UNITED STATES SUPREME COURT DECISIONS ON-LINE

CLUNE V. UNITED STATES, 159 U. S. 590 (1895)

159 U. S. 590

U.S. Supreme Court

Clune v. United States, 159 U.S. 590 (1895)

Clune v. United States

No. 517

Argued October 30, 1895

Decided November 18, 1895

159 U.S. 590

ERROR TO THE DISTRICT COURT OF THE UNITED

STATES FOR THE SOUTHERN DISTRICT OF CALIFORNIA

Syllabus

It is doubtful whether the record and bill of exceptions present for review the matters complained of in the brief of counsel.

On the trial of parties charged with the criminal offence of conspiring to stop the mails, contemporary telegrams from different parts of the country, announcing the stoppage of mail trains are admissible in evidence against the defendants if identified and brought home to them.

So too, the acts and declarations of persons not parties to the record are in such case admissible against the defendants if it appears that they were made in carrying the conspiracy into effect or attempting to carry it into effect.

Instructions of the court below, to become part of the record, must be incorporated in a bill of exceptions and be authenticated by the signature of the trial judge.

It is within the power of Congress to provide, for persons convicted of conspiracy to do a criminal act, a punishment more severe than that provided for persons committing such act.

The case is stated in the opinion.

MR. JUSTICE BREWER delivered the opinion of the Court.

On July 3, 1894, the plaintiffs in error, together with one A. T. Johnson, were indicted under section 5440, Rev.Stat., in the District Court for the Southern District of California for a conspiracy to obstruct the passage of the United States clubjuris

Page 159 U. S. 591

mails. On November 17, a jury was empanelled and a trial begun which resulted, on November 21, in a verdict of guilty. Motions for a new trial and in arrest of judgment having been overruled, the defendants were, on December 6, each sentenced to pay a fine of one dollar and to be imprisoned in the County Jail of Los Angeles County for the period of eighteen months. The defendant Johnson, at the time of sentence, withdrew his motions for a new trial and in arrest of judgment. The other defendants, the present plaintiffs in error, have brought the case to this Court.

It is doubtful whether the record is in such condition as to present for review the matters complained of in the brief or argument of counsel. There is only one bill of exceptions, which was signed and filed on December 24 and is authenticated in these words:

"The defendants claiming that they are entitled to a bill of exceptions to review the ruling upon their motion for a new trial, and having presented the foregoing as such bill, the same is hereby allowed and settled as a correct statement of the proceedings had on the trial, so far as it goes."

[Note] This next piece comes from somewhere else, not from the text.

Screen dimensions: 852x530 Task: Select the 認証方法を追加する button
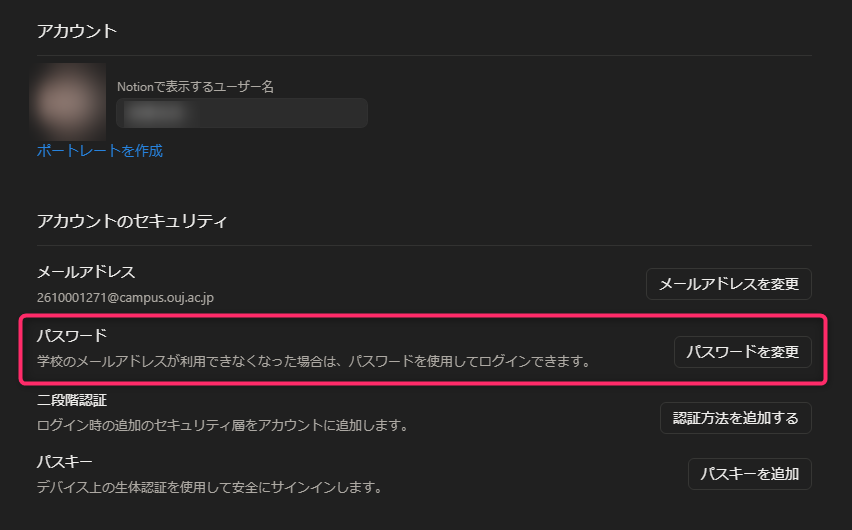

It preserves no portion of the charge, does not purport to contain all the evidence, but does state that on the trial, certain testimony was offered and admitted over the objections of defendants and exceptions taken. If this bill of exceptions was prepared simply for the purposes of a review of the ruling on the motion for a new trial, as seems to be suggested by the words of the authentication, then we are confronted with the proposition, so often announced, that the action of the court in overruling a motion for a new trial is not assignable as error. Moore v. United States, 150 U. S. 57; Holder v. United States, 150 U. S. 91; Blitz v. United States, 153 U. S. 308; Wheeler v. United States, 159 U. S. 523. If no error can be affirmed in overruling a motion, it would seem unnecessary to examine the record of that which was presented on the hearing of such motion.

But passing that and assuming that we are at liberty to examine for any purpose the bill of exceptions, the contentions of counsel in the brief are practically three in number -- first that there was on the trial error in the admission of clubjuris

Page 159 U. S. 592

testimony; second, that the verdict was against the evidence; and, third, that the court erred in the instructions.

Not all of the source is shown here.